The Saccharomyces cerevisiae ynl294c Delta (rim21 Delta) mutant was identified in our lab owing to its moderate resistance to calcofluor, although it also displayed all of the phenotypic traits associated with its function as the putative sensor (Rim21p) of the RIM101 pathway. rim21 Delta also showed moderate hypersensitivity to sodium dodecyl sulfate, caffeine, and zymolyase, and the cell wall compensatory response in this mutant was very poor, as indicated by the almost complete absence of Slt2 phosphorylation and the modest increase in chitin synthesis after calcofluor treatment. However, the cell integrity pathway appeared functional after caffeine treatment or thermal stress. rim21 Delta and rim101 Delta mutant strains shared all of the cell-wall-associated phenotypes, which were reverted by the expression of Rim101-531p, the constitutively active form of this transcription factor. Therefore, the absence of a functional RIM101 pathway leads to cell wall defects. rim21 Delta, as well as rim101 Delta, was synthetic lethal with slt2 Delta, a synthetic defect alleviated by osmotic stabilization of the media. The double mutants grown in osmotically stabilized media were extremely hypersensitive to zymolyase and showed thicker cell walls, with poorly defined mannoprotein layers. In contrast, rim21 Delta rlm1 Delta and rim101 Delta rlm1 Delta double mutants were fully viable.

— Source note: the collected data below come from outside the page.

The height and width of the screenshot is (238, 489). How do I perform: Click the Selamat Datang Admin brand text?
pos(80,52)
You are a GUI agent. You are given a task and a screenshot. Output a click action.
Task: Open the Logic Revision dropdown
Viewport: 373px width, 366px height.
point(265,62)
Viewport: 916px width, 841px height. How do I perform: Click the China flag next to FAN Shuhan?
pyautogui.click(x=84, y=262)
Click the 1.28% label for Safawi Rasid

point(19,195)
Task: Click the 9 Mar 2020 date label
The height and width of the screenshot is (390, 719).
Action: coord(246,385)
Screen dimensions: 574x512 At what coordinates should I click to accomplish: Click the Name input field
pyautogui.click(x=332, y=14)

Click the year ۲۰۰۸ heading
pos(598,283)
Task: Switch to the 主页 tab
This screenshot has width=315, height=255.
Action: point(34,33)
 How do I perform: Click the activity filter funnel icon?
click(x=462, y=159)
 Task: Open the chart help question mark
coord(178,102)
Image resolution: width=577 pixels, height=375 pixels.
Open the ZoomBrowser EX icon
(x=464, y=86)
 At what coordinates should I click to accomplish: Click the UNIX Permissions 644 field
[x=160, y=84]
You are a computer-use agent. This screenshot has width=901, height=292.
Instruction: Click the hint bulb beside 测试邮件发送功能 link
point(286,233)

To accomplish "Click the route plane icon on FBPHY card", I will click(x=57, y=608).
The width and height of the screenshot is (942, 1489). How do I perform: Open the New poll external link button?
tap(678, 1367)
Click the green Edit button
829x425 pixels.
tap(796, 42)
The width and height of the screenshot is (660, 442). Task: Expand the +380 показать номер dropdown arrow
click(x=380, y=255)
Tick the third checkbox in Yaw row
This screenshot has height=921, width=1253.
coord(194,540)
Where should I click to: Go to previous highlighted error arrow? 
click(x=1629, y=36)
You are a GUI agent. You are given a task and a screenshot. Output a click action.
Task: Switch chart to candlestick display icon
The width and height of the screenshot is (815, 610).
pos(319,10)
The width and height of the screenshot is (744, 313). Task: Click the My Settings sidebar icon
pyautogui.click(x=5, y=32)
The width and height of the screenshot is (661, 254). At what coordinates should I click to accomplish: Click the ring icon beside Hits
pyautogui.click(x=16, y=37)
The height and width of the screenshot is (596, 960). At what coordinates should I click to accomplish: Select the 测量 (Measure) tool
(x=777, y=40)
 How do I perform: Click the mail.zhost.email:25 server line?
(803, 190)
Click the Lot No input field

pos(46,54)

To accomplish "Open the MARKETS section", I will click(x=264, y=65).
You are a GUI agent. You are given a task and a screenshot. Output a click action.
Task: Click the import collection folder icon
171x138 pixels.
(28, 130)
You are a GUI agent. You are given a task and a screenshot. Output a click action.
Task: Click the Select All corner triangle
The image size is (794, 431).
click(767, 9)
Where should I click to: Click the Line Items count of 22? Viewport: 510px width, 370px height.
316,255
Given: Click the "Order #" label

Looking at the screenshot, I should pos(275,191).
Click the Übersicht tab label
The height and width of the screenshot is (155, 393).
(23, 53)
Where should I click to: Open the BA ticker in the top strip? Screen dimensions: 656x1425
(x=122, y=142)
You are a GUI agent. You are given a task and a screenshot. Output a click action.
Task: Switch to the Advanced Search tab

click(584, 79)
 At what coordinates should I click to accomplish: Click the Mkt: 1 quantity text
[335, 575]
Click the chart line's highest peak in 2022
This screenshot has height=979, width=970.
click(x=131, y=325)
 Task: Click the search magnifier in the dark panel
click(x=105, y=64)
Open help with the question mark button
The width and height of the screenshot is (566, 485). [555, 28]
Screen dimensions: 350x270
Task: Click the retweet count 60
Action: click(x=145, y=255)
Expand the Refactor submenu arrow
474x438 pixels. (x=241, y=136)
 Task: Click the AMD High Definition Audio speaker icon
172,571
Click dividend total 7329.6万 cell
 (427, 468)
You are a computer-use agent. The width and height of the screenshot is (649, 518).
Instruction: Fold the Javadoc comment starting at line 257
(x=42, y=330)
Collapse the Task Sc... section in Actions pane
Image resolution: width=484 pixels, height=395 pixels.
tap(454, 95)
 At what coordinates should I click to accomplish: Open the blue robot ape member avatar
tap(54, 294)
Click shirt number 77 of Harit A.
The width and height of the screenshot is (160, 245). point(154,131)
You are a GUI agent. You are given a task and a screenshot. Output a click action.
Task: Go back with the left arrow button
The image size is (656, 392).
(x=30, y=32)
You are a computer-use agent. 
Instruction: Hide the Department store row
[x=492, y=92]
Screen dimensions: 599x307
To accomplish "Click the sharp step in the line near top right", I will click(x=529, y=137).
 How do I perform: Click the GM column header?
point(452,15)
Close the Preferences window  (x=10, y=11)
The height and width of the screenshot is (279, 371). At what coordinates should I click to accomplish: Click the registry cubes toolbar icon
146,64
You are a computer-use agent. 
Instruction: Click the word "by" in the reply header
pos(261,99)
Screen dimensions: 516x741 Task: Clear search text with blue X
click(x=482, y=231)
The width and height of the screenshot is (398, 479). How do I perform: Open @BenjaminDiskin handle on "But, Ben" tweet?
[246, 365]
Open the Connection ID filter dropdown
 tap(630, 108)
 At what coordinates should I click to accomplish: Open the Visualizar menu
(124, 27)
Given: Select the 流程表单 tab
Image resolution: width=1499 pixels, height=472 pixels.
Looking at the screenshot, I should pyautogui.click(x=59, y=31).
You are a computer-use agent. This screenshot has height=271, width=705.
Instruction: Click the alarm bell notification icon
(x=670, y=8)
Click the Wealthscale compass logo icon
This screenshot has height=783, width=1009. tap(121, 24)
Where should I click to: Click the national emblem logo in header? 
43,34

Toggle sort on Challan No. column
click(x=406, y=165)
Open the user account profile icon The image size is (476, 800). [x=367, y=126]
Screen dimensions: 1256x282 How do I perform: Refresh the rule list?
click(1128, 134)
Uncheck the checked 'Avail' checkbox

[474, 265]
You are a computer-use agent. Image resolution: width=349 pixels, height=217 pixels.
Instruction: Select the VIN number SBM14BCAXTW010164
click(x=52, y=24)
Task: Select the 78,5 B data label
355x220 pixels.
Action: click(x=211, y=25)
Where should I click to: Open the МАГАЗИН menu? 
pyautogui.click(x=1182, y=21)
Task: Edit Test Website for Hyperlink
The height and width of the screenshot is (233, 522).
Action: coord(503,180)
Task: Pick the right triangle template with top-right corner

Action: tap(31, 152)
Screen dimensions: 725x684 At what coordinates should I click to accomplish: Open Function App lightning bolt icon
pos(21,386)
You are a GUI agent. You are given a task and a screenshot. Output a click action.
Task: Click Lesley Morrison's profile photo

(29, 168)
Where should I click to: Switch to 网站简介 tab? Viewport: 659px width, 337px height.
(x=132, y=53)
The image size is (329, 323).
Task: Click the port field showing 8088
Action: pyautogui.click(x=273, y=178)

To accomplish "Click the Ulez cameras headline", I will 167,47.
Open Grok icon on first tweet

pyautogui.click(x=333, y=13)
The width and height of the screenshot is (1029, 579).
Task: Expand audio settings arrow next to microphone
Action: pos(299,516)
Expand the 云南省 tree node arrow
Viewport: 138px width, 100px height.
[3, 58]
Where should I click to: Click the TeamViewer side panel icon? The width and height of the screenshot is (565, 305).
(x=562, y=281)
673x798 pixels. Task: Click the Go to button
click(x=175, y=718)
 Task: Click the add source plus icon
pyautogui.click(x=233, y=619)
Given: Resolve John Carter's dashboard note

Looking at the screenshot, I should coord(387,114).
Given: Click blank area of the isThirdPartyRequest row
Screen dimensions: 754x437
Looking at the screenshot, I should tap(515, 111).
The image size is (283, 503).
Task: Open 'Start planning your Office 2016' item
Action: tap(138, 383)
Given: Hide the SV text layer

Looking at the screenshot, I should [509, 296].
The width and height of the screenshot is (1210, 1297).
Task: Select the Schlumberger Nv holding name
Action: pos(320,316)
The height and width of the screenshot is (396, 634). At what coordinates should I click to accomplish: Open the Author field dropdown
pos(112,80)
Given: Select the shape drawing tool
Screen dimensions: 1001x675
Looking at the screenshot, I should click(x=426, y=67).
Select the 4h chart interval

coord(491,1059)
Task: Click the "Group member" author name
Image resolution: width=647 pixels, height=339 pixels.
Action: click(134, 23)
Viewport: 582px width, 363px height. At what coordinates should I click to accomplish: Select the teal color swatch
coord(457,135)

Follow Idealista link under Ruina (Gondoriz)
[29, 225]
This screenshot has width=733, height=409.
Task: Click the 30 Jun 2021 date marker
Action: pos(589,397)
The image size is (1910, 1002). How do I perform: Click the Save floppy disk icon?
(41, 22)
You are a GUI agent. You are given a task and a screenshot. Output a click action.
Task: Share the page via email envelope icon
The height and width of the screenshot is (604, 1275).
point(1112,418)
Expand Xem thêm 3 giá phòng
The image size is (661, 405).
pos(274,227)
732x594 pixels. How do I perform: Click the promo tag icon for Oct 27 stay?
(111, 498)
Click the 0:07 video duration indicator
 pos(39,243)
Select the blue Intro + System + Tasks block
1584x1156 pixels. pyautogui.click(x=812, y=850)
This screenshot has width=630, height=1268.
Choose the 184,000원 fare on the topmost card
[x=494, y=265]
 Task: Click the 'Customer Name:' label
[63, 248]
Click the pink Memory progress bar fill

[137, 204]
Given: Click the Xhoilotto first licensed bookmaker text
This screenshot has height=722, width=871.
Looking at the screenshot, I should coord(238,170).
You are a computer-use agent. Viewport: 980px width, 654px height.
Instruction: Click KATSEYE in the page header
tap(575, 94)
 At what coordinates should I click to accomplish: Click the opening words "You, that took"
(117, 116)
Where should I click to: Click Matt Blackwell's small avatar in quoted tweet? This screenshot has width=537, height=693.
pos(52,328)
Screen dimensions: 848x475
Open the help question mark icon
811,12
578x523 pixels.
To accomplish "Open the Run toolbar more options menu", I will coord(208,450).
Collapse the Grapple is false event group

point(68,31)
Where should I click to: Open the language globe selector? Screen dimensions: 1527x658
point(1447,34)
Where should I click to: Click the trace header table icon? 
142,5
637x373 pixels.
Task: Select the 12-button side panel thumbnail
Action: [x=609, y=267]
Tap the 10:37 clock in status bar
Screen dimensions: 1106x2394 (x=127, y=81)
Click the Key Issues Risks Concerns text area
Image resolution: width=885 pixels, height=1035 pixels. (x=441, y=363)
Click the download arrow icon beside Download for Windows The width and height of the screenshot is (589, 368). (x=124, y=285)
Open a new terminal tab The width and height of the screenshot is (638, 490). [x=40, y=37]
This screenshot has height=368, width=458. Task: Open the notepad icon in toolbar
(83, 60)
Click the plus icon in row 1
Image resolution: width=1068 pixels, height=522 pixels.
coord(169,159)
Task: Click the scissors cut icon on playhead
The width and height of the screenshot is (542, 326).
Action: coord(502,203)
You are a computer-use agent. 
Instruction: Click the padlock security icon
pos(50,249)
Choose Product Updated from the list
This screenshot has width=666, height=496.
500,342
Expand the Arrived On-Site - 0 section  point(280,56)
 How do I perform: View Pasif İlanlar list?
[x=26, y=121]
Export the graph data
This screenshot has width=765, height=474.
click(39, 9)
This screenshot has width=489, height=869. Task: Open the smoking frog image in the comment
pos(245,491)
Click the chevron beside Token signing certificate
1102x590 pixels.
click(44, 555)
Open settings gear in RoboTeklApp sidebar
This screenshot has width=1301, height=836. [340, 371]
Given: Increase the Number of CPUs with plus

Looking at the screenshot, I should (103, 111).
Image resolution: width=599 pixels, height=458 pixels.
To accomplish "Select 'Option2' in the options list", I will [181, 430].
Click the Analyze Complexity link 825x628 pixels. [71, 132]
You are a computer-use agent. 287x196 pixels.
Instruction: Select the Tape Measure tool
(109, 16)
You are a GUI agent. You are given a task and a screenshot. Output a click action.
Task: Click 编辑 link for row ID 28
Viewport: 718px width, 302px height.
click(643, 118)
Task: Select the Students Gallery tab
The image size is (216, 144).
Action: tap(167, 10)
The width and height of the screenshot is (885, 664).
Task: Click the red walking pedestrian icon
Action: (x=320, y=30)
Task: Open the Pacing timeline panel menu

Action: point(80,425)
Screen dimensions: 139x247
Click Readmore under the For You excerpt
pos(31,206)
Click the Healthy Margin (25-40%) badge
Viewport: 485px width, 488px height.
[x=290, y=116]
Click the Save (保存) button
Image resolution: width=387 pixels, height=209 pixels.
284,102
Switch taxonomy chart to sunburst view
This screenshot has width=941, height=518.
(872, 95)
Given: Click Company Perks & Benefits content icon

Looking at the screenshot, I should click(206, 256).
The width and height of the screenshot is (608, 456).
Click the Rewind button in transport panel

Taken together, these results show that the RIM101 pathway participates directly in cell wall assembly and that it acts in parallel with the protein kinase C pathway (PKC) in this process independently of the transcriptional effect of the compensatory response mediated by this route. In addition, these results provide new experimental evidence of the direct involvement of the PKC signal transduction pathway through the Sltp2 kinase in the construction of yeast cell walls.